Secret database reinforces PREVENT flaws
Categories: Latest News
Friday October 18 2019
Amidst existing criticisms of the Government’s counter-terrorism strategy as innately discriminatory and counterproductive, the latest revelation of a secret PREVENT database serves to compound such concerns. The counter-terror police have been compiling a database of thousands of PREVENT referrals without the knowledge or consent of individuals under the guise of safeguarding. Fears arise that the database is being used more as an intelligence tool for the disproportionate surveillance of Muslim communities, ultimately highlighting how such a deeply flawed framework needs to be urgently overhauled. The controversial database comes at a time when PREVENT is facing an independent review, about which concerns have already been raised as a result of the appointment of Lord Carlile, who has previously professed support for the strategy.
The recently revealed database has highlighted issues surrounding the encroachment of security strategies upon civil liberties, and in particular has reinforced the urgent need to address a lack of transparency and accountability within the application of counter-terror policies.
The PREVENT duty specifically has been repeatedly challenged for its apparent abuse of surveillance powers, with this latest revelation providing further evidence of these powers, with individuals being added to the database without knowledge nor consent. Moreover, the argument that individuals can challenge the decision to include their name on the database is redundant if the individual is unaware of their inclusion.

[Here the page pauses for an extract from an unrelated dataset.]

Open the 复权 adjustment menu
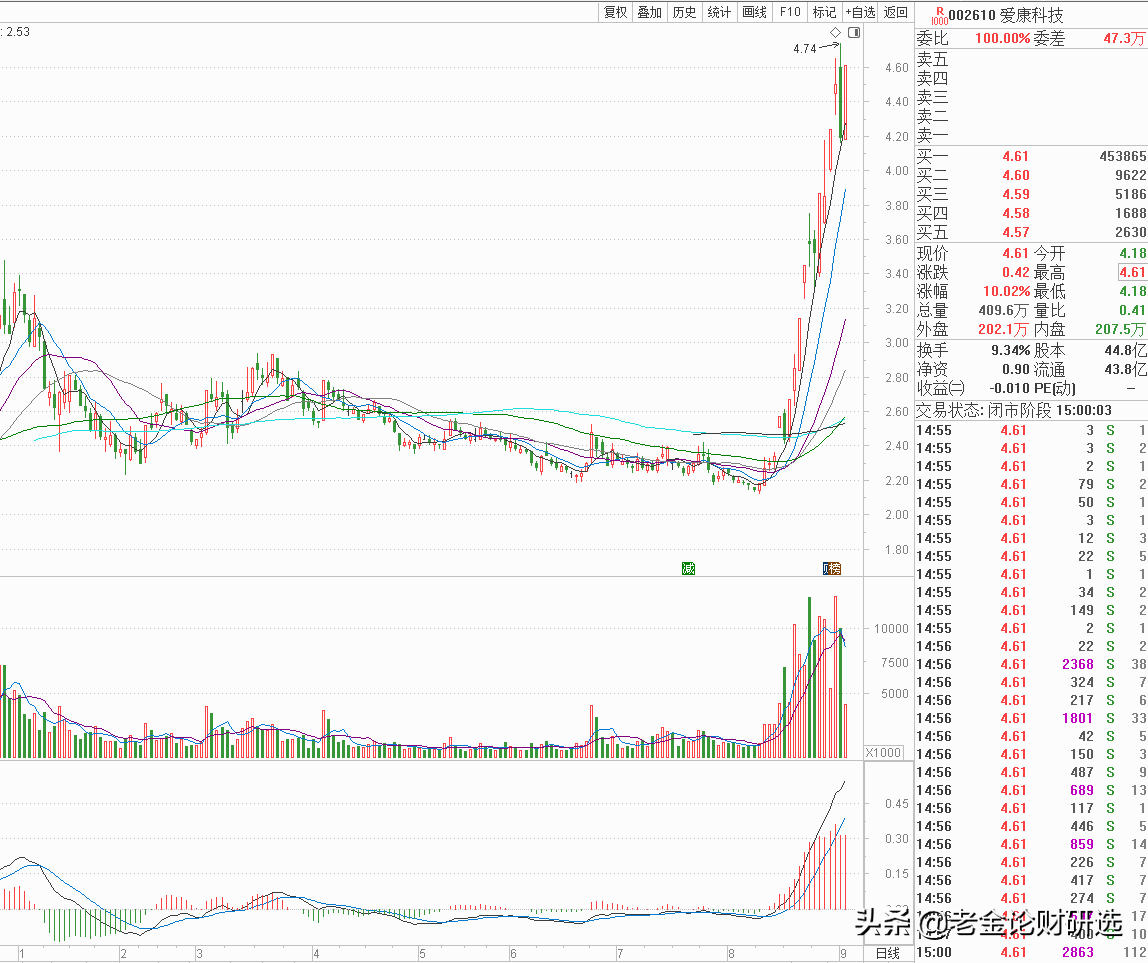 (615, 12)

Furthermore, the training that PREVENT practitioners receive raises concerns as to how individuals may come to be included in this database. PREVENT trained public sector workers may often receive only 45-60mins of online training to identify signs of radicalisation. Equally worrying is the fact that there appears to be no formative examination nor on-going assessment for those who have been through PREVENT training. Indeed, this lack of effective training was highlighted by the Home Affairs Committee who noted: “We are concerned about a lack of sufficient and appropriate training in an area that is complex and unfamiliar to many education and other professionals, compounded by a lack of clarity about what is required of them.” The lack of adequate training and a lack of viable definitions of “extremism” and “radicalisation” has led to a situation where every day normative practices of the Islamic faith (for example, wearing the hijab or going on Hajj), cultural practices (watching an Arabic news channel), or taking an interest in politics (criticising foreign policy) can be seen as a sign of being drawn to political violence. Indeed, taking PREVENT in the NHS as an example, research conducted by Warwick University has found that 70% of the respondents “were ‘likely’, or ‘very likely’” to refer someone for the “possession of Islamic/Anarchist philosophy books”. This is important as the PREVENT training programme does not indicate this as a factor indicative of radicalisation, but it is reflective of the subtle structurally Islamophobic nature of the current PREVENT strategy. The authors of the research, in line with the overarching concerns surrounding the PREVENT duty, conclude that “respondents are drawing their attitude from popular culture rather than official training or academic research”.
Meanwhile, there have been numerous cases where individuals have been referred to PREVENT who did not pose a risk of being drawn to political violence. In 2016/17, of the 6,093 individuals referred, 3,704 (61%) were referred for concerns related to “Islamist extremism”, and 968 (16%) were referred for concerns related to “right-wing extremism”. In 2017/18, of the 7,318 individuals referred, 3,197 (44%) were referred for concerns related to “Islamist extremism”, and 1,312 (18%) were referred for concerns related to “right-wing extremism”. However, in 2016/17 only 5% of those referred went on to receive CHANNEL support for de-radicalisation, with just over 5% receiving CHANNEL support in 2017/18. There is a paucity of research on the effects of false referrals on these individuals, but it is likely that the stigmatising effects of being flagged as a “security risk” will be adverse and affect individuals from a psychological, social, educational, and employment perspective.
Considering the established inadequacy of training and definitions embedded within the PREVENT strategy and the high levels of unwarranted referrals, it is inevitable that individuals run the risk of being added to this database unnecessarily. At the same time, the lack of transparency and lack of accountability is an issue that must be recognised and investigated by any genuinely holistic independent review. As such, MEND urges the Government to commit to independently reviewing all counter-terrorism legislation enacted since 2000 with a view to curbing the encroachment of counter-terrorism policies on civil liberties.